Entries taken from a collection
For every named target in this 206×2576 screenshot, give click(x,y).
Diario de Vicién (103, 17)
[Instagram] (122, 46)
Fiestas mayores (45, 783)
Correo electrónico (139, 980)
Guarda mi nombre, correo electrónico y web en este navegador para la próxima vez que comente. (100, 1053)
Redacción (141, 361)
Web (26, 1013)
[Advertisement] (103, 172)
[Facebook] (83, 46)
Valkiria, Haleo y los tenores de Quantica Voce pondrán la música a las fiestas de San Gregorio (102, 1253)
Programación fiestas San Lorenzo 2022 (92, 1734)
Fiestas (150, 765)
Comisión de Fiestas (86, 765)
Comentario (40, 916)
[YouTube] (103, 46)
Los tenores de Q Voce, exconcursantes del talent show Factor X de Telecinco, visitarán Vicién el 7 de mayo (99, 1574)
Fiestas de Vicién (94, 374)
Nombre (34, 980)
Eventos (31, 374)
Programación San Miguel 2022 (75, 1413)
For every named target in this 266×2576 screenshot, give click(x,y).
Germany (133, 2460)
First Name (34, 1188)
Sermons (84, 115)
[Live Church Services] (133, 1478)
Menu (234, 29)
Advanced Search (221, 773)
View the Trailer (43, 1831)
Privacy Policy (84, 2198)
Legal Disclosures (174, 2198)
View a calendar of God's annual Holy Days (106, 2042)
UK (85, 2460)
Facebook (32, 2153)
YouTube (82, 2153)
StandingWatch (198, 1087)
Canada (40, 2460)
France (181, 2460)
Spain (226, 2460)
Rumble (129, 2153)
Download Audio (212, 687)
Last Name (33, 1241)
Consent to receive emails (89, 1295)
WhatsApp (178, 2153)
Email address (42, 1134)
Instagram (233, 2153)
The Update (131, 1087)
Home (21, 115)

## Problem to work on
What is needed is the number of lines in the data that hold the word "every", and nothing more.

## Reply to the exercise
2